▼

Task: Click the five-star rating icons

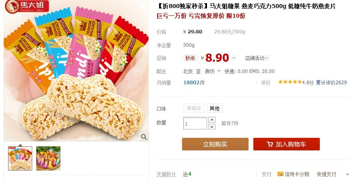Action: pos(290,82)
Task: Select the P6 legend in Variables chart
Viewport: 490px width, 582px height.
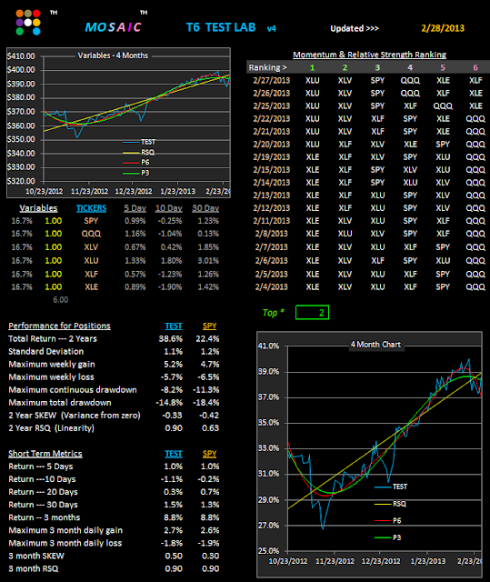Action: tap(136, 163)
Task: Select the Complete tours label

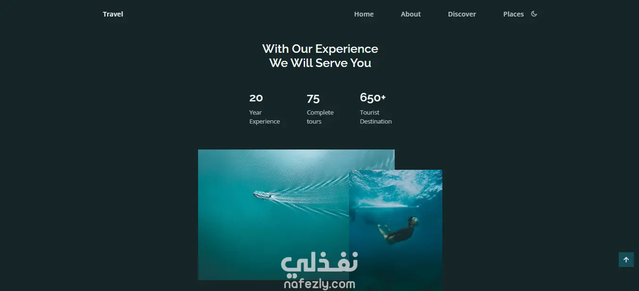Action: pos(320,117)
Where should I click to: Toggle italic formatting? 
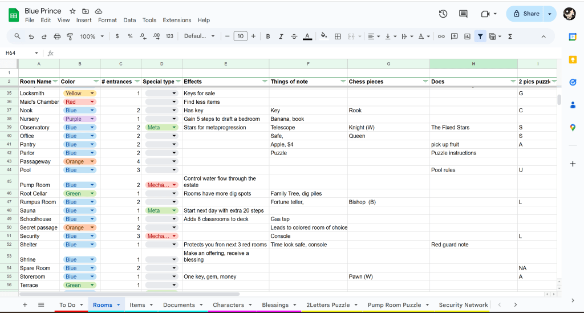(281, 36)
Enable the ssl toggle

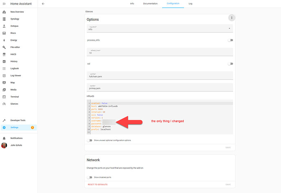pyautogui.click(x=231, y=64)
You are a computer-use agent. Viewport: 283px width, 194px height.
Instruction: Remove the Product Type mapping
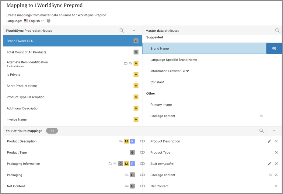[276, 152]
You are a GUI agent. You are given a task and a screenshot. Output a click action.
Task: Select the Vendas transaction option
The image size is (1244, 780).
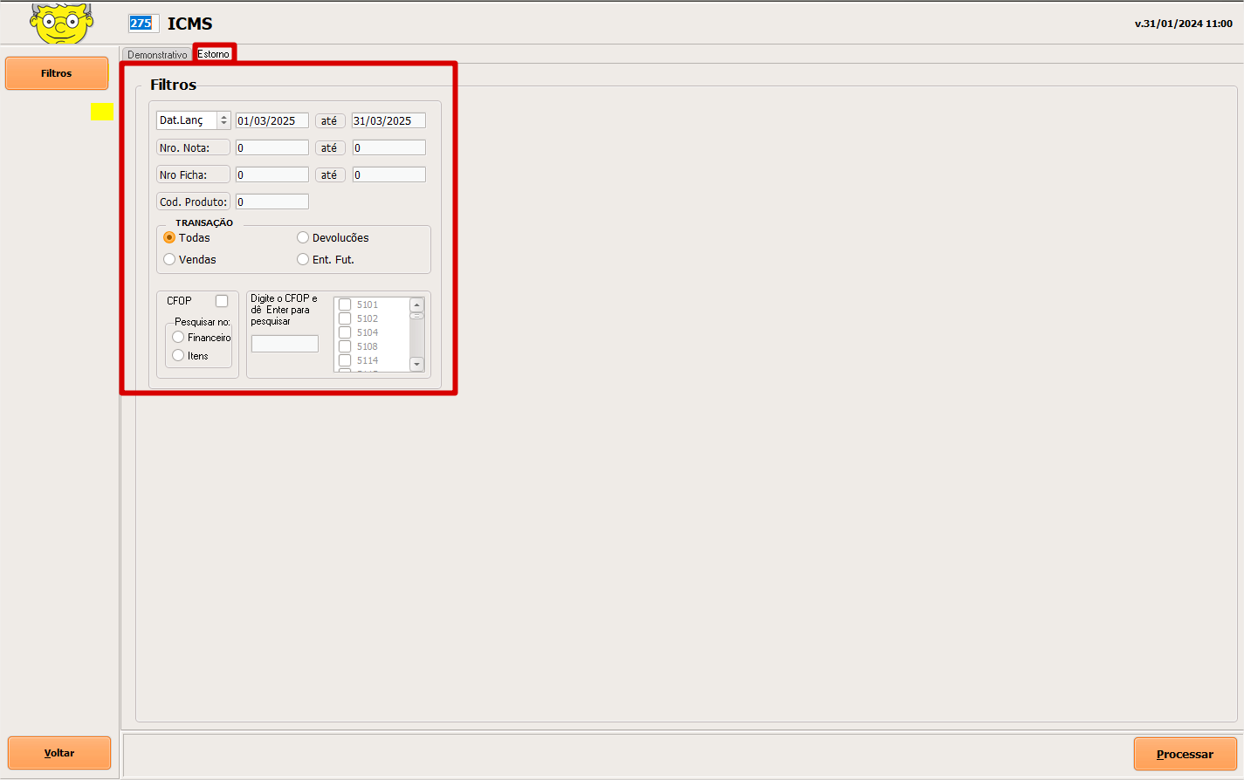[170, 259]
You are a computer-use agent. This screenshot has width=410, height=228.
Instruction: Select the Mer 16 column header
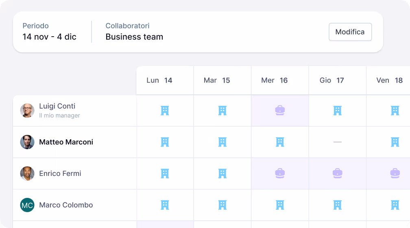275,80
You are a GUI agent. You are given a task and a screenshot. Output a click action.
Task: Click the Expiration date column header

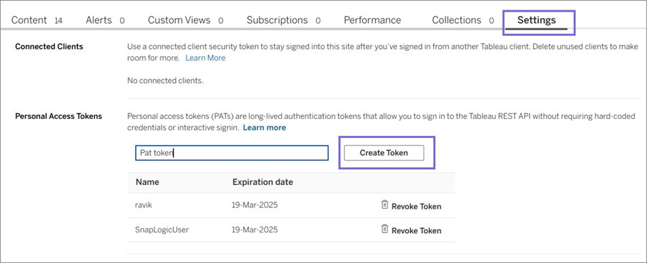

▲

TASK BRIEF – Every line above should be duplicated exactly; the pictures are to be left out.

ANSWER SPACE –
Task: Click the five-star rating icons

Action: pos(290,82)
Task: Select the P6 legend in Variables chart
Viewport: 490px width, 582px height.
Action: tap(136, 163)
Task: Select the Complete tours label

Action: pos(320,117)
Where should I click to: Toggle italic formatting? 
(281, 36)
Enable the ssl toggle

pyautogui.click(x=231, y=64)
You are a computer-use agent. Viewport: 283px width, 194px height.
Instruction: Remove the Product Type mapping
[276, 152]
You are a GUI agent. You are given a task and a screenshot. Output a click action.
Task: Select the Vendas transaction option
The image size is (1244, 780).
[170, 259]
You are a computer-use agent. This screenshot has width=410, height=228.
Instruction: Select the Mer 16 column header
275,80
You are a GUI agent. You are given a task and a screenshot. Output a click action.
Task: Click the Expiration date column header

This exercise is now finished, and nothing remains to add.